19 jaar geleden

Over geloof en gevoel, mystiek, meditatie, trance … (III)

Wat zegt de bijbel over geloof, gevoel, ervaring en mystiek, trance … We vervolgen de impressie “Over geloof en gevoel, mystiek, meditatie, trance …” met punt 8, dat een helder beeld geeft hoe het er vandaag in de evangelische wereld voorstaat en wat er zich voordoet op dit terrein. Wat zijn zweefliederen en tranceliederen en welke functie en welke invloed hebben zij? De laatste tijd dringt het mystieke denken en beleven steeds meer de evangelische beweging binnen, waar blijkbaar een grote openheid voor bestaat.

Inleiding

Inhoudsopgave

  1. Gericht op geloof en gehoorzaamheid, niet op gevoel en ervaring
  2. Ervaringen zijn het gevolg van geloof en gehoorzaamheid
  3. Een christen moet niet op zijn gevoel leven
  4. Een christen beleeft van alles
  5. Ik merk zo weinig van God
  6. De valse weg van de mystiek
  7. De voornaamste technieken die door mystici worden toegepast
  8. De Reformatie bracht een grote opruiming
  9. Hoogliedmystiek
  10. Aanrakingstheologie als achtergrond van vele praiseliederen uit de opwekkingsbundel
  11. De grote invasie van de mystiek in de evangelische beweging

Bijlage A. Kenmerken van de mystiek – een overzicht
Bijlage B. De Charismatische beweging
Bijlage C. Een getuigenis

8. De reformatie bracht een grote opruiming

Het fundamentele principe van de reformatie is het Sola Scripturabeginsel. Sola Scriptura betekent “alleen de bijbel”. Dat betekent dat alles wat geen basis in de bijbel heeft radicaal werd afgewezen. Men keerde terug tot de eenvoud van het Nieuwe Testament. De bijbel stond weer centraal. De kerken werden gereinigd van beelden, schilderingen. Alle “entertainment” werd er uitgegooid. Alles wat speciaal gericht was op de zinnen zoals beelden, toneelspel, gewaden, gecompliceerde zang, rituelen, werd afgeschaft. Men keerde terug tot de rationele uitleg van de bijbel, tot eenvoudige rationele gebeden naar bijbels voorbeeld, eenvoudige samenzang in de volkstaal, simpele uitvoering van doop en avondmaal.

Naast het feit dat al die andere “poespas” geen bijbelse basis heeft is er nog een tweede reden waarom christelijke samenkomsten moeten gekenmerkt worden door eenvoud.

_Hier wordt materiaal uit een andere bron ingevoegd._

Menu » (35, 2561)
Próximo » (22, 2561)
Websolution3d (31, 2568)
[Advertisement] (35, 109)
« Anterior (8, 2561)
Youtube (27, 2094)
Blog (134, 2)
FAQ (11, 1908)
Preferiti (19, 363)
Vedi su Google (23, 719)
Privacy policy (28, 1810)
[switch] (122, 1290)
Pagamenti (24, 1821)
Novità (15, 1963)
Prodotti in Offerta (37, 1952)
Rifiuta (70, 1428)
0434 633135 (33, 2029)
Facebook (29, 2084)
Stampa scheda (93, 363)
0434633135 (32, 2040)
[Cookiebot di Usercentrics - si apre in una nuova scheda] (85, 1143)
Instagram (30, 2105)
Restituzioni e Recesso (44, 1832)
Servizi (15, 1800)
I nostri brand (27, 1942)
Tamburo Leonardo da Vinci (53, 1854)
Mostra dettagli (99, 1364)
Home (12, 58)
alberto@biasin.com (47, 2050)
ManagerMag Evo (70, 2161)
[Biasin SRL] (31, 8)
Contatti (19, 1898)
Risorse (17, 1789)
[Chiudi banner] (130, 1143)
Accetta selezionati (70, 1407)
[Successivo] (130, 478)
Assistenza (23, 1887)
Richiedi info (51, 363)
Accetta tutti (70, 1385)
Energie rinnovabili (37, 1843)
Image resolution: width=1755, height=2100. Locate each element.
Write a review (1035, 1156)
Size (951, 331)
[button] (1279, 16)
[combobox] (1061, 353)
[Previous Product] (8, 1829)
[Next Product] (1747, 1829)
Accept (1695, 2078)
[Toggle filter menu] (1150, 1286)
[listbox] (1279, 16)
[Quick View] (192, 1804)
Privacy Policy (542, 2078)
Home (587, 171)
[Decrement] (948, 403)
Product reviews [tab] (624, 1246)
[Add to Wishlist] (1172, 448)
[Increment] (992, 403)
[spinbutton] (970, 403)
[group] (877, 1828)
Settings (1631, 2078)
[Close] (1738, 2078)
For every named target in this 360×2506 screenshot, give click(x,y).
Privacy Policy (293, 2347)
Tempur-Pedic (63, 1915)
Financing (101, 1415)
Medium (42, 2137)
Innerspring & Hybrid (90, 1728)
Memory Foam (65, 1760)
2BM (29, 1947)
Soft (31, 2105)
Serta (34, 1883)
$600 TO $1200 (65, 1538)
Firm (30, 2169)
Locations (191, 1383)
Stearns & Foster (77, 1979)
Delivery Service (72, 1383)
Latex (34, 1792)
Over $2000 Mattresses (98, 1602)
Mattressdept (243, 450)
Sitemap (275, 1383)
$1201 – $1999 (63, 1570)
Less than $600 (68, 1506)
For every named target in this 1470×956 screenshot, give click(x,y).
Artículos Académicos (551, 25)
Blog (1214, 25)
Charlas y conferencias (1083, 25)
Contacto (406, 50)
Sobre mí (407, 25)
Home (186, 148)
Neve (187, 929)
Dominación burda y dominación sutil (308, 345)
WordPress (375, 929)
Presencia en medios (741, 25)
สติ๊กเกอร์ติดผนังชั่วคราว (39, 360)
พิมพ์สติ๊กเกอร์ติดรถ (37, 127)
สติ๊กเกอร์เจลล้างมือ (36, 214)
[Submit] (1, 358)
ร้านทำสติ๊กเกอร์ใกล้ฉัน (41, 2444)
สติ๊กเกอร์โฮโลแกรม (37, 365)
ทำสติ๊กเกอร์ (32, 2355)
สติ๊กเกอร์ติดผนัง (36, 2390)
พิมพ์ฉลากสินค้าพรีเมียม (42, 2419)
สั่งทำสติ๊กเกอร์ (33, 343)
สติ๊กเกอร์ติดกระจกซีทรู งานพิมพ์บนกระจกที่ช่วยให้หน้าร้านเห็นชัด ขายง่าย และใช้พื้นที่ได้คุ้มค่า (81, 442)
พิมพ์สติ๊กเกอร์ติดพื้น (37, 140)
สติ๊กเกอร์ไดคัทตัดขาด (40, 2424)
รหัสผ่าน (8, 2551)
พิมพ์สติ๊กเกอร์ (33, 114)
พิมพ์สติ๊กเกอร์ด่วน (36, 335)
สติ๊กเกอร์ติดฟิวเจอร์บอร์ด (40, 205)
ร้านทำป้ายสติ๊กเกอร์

Paulus zegt in 1 Kor. 2:1-5 het volgende: “Ook ben ik, toen ik tot u kwam, broeders, niet met schittering van woorden of wijsheid u het getuigenis van God komen brengen. Want ik had niet besloten iets te weten onder u, dan Jezus Christus en die gekruisigd. Ook kwam ik in zwakheid, met veel vreze en beven tot u: mijn spreken en mijn prediking kwam ook niet met meeslepende woorden van wijsheid, maar met betoon van geest en kracht, opdat uw geloof niet zou rusten op wijsheid van mensen, maar op de kracht van God”. Let op het: niet met schittering van woorden. Als het getuigenis van God al niet met schittering van woorden gebracht mag worden zou het dan wel met schittering van rituelen, met schittering van liederen en muziek, etc., mogen worden gebracht? Als we individueel, en als gemeente, proberen mensen te trekken met schittering van liederen, toneelspel, en andere vormen van entertainment, dan zijn we verkeerd bezig. Elke zalving (dat is het spreken met betoon van geest en kracht) verdwijnt als we proberen om het getuigenis van God op schitterende wijze te brengen.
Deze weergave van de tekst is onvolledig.